Muse for the third time in twelve years? Coldplay for the fourth in fourteen? Discounting Adele – who’s already the most successful act in the world anyway – this year’s Glastonbury bill really hammers home what every festival promoter regularly bemoans: the dearth of new, viable British headliners. Could Foals – who, lest we forget, are doing the honours at Reading & Leeds later this summer – be the next one to break through?
The last time Yannis Philipakis and co. were at Glastonbury, back in 2013, they were the penultimate act on the Other Stage; tonight, they’re warming up the Pyramid for Muse, which is as good as a formal audition for the top spot. The Oxford group’s rise has been steady rather than meteoric; it’s taken Foals four albums to get to this point, and while they’ve certainly broadened their sound since debut album ‘Antidotes’, they’ve also evolved into a formidable, often ferocious, live band in the process – pulverisingly visceral one minute, seductively funky the next.

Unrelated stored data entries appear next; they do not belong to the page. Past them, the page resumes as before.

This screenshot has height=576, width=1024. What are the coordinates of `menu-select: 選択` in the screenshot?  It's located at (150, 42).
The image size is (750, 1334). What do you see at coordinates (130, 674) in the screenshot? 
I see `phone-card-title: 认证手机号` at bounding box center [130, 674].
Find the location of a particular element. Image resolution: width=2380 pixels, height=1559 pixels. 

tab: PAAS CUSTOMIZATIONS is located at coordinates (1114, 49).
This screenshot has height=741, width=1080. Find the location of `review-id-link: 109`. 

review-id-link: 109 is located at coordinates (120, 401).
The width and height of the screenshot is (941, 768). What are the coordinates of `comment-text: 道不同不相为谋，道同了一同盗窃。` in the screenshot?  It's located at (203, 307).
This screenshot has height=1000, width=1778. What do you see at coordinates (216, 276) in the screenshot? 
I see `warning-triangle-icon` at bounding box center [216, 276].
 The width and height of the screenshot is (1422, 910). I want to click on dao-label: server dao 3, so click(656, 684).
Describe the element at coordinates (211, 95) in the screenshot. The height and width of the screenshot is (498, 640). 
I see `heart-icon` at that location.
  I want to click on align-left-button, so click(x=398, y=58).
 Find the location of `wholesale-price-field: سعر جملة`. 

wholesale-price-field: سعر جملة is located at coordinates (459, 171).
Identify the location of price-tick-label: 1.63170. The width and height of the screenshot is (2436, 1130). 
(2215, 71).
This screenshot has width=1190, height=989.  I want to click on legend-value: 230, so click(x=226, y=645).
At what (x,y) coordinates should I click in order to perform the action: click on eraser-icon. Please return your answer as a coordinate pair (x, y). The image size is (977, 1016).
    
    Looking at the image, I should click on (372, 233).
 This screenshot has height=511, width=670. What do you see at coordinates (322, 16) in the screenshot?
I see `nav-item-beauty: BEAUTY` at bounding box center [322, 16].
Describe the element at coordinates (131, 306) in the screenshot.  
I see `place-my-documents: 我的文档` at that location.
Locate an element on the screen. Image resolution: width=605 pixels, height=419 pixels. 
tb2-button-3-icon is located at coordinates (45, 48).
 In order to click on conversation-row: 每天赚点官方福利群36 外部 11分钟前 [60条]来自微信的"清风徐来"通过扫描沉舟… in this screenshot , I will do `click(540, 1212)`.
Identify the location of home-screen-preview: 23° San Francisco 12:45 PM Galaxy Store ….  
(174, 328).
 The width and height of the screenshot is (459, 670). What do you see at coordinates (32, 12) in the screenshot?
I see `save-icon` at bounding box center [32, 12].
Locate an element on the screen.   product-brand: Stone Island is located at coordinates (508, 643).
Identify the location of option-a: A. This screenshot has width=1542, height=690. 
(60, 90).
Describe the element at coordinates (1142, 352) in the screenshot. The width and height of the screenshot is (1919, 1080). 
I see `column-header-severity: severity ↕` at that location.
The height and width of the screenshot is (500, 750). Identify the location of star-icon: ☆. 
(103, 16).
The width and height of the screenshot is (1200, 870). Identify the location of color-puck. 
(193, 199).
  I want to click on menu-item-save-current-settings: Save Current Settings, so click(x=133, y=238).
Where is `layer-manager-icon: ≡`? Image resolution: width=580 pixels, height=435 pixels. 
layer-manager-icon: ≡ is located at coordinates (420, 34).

Opening with the snarling blues-rock of ‘Snake Oil’ before shifting gear into the loose-limbed dance-punk of ‘Olympic Airways’, the significance of the occasion isn’t lost on Philipakis, who repeatedly underlines just how important this gig is for the group. “I know for a lot of people, today was a disappointing day,” he begins, “but whatever the politics, this is a big day for you, and it’s a big day for us – let’s make this special.” It’s ‘My Number’ – which comes along just as you’re beginning to wonder whether Foals, to use a well-worn cliche, ‘have the tunes’ to keep a crowd of this size on-side – that gives the first indication of their success: the combination of an irresistible chorus with a balmy sunset remains a surefire winner at Glastonbury. Halfway through the show, Yannis delivers his own personal verdict: “Smashing start,” he humbly declares.
‘Mountain at My Gates’ is another crowdpleaser, underpinned by Walter Gerver’s probing, Stone Roses-esque bassline and Philipakis’ rasping, full-throated delivery. In truth, Foals could probably use a few more songs like it – their hour-long set, while undeniably impressive, still features the occasional lull such as ‘Knife in the Ocean’, a “deep cut” from new album ‘What Went Down’ that’s perhaps a little too deep (or a little too meandering) for the crowd to pay much attention to. There’s no faulting their endgame, however: a savage blast through ‘Inhaler’ – sounding not unlike a math-rock Rage Against the Machine – the bruising ‘What Went Down’ and ‘Two Steps, Twice’, which brings the set to a frenzied close, with Philipakis crowd-surfing through the front rows while confetti canons erupt and flares go arcing into the evening sky. It makes for quite a sight – one Foals should probably start getting used to.